WHAT IS BEING ASKED: The copy should begin at the line containing "Where should I" and end with the last line below, every line exact and no picture included.

GIVEN RECORDS START

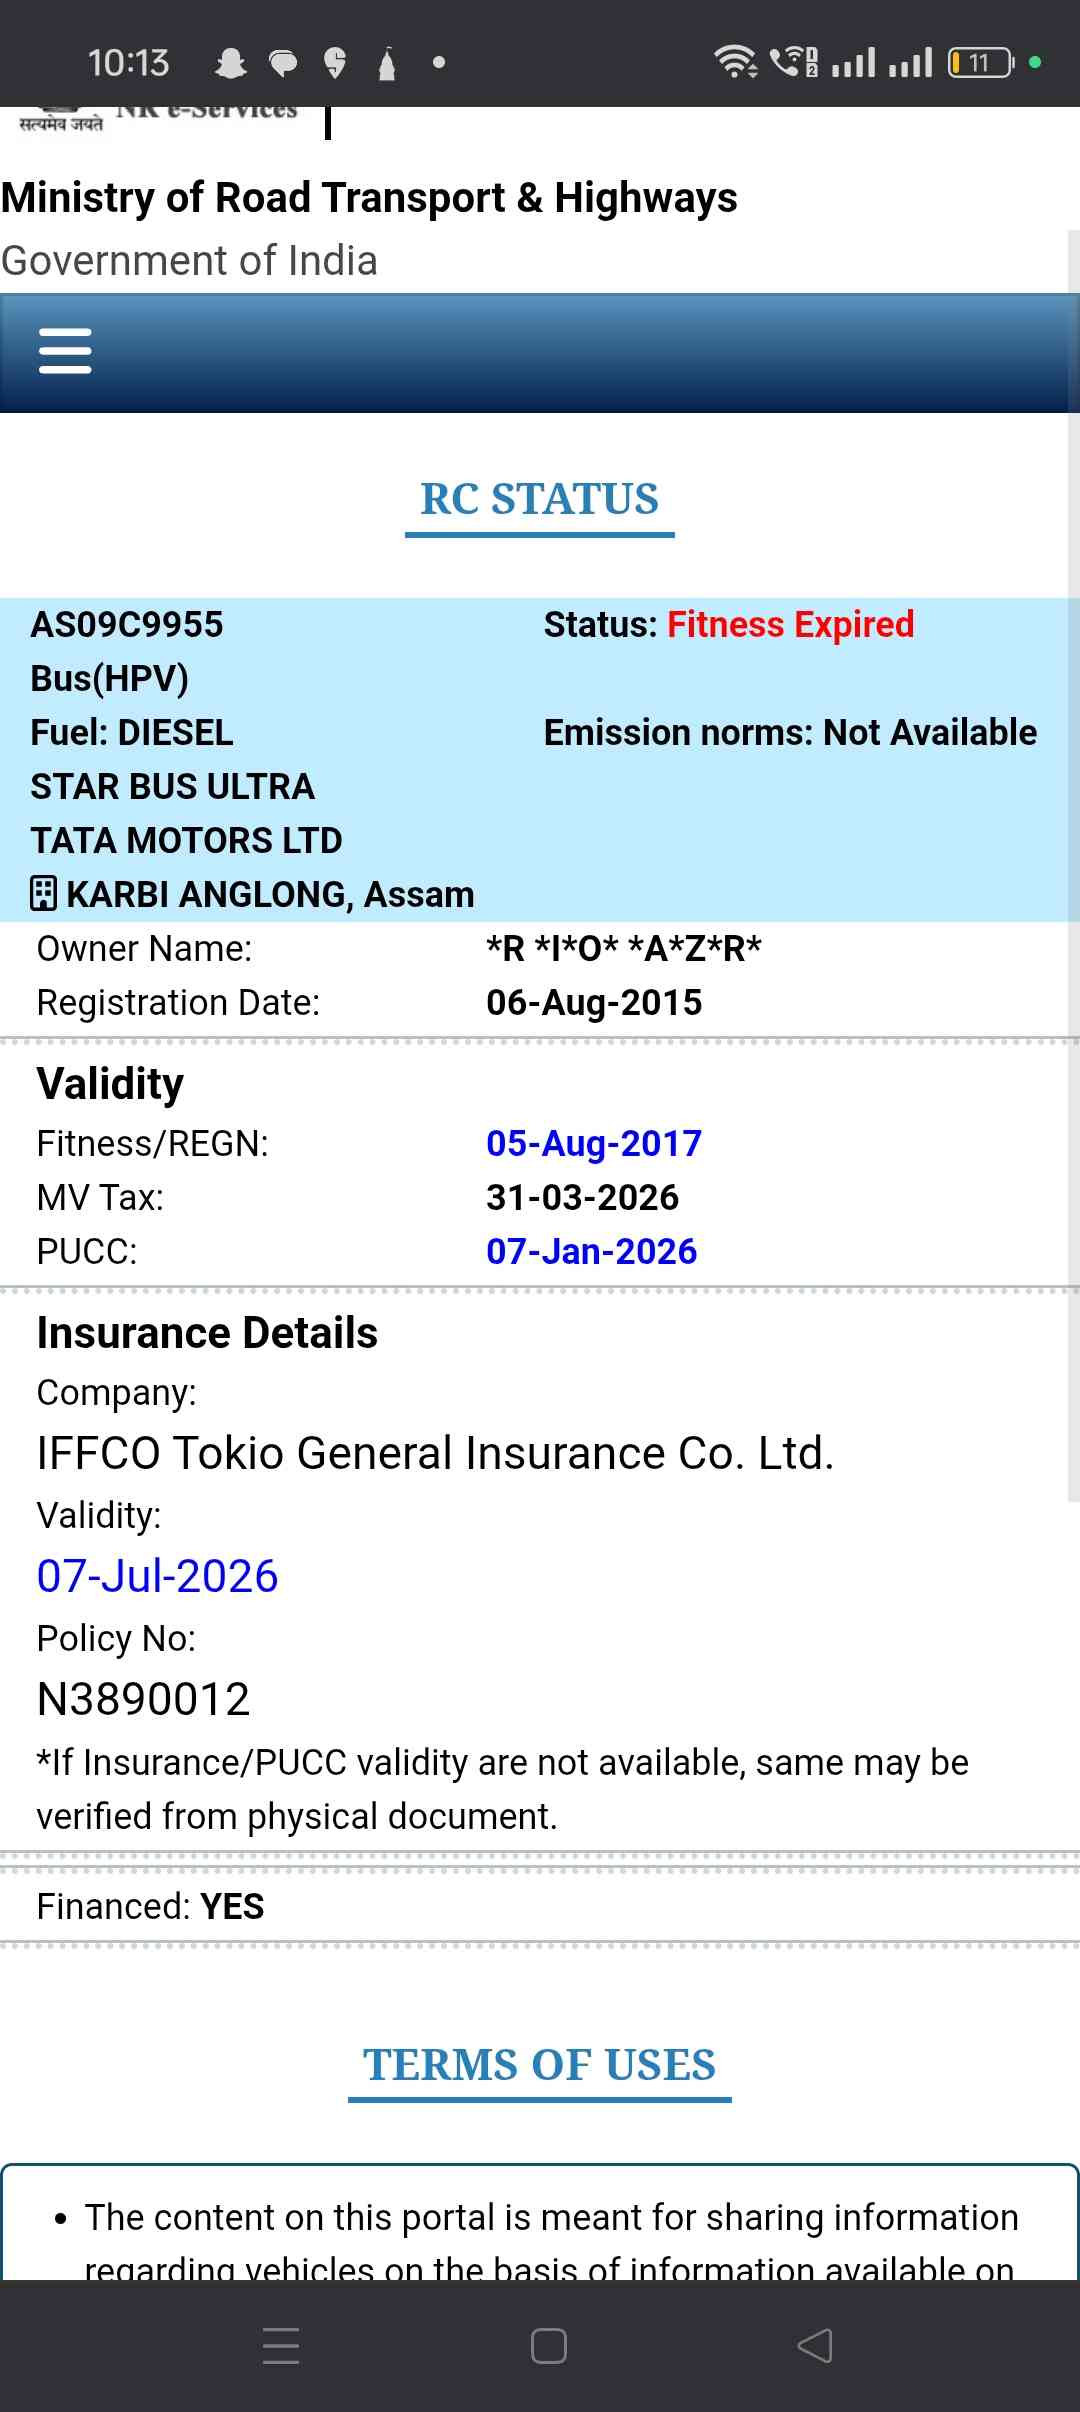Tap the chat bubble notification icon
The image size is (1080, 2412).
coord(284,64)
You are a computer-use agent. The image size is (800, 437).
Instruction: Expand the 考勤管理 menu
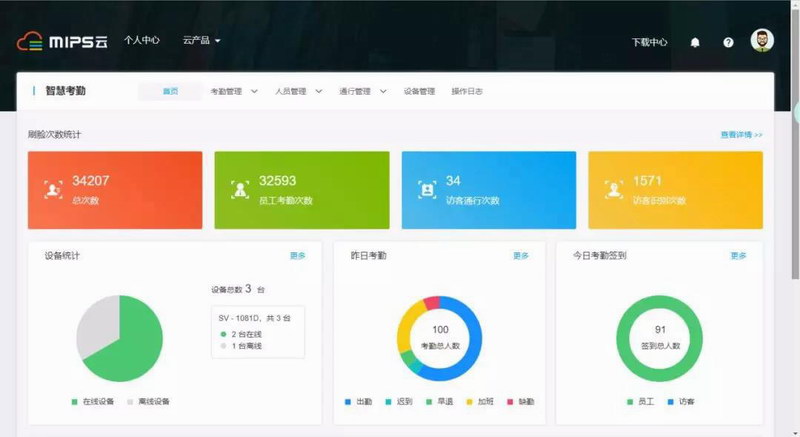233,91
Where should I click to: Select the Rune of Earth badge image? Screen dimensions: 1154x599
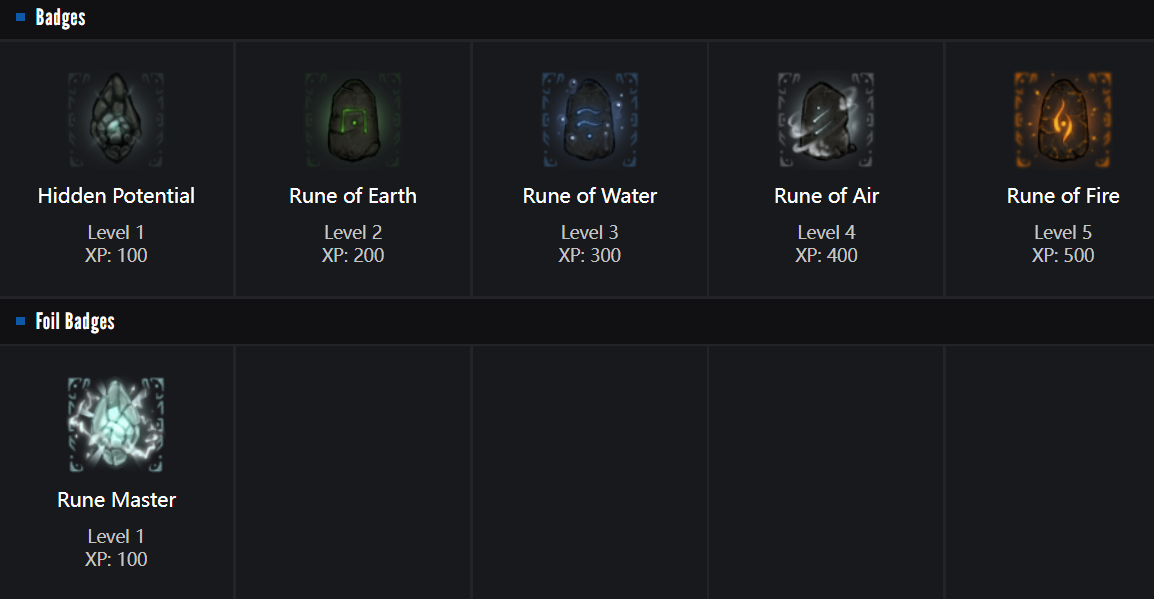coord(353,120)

GIVEN RECORDS END

THE COMPLETED TASK:
Where should I click to: Select the Rune of Earth badge image? Screen dimensions: 1154x599
coord(353,120)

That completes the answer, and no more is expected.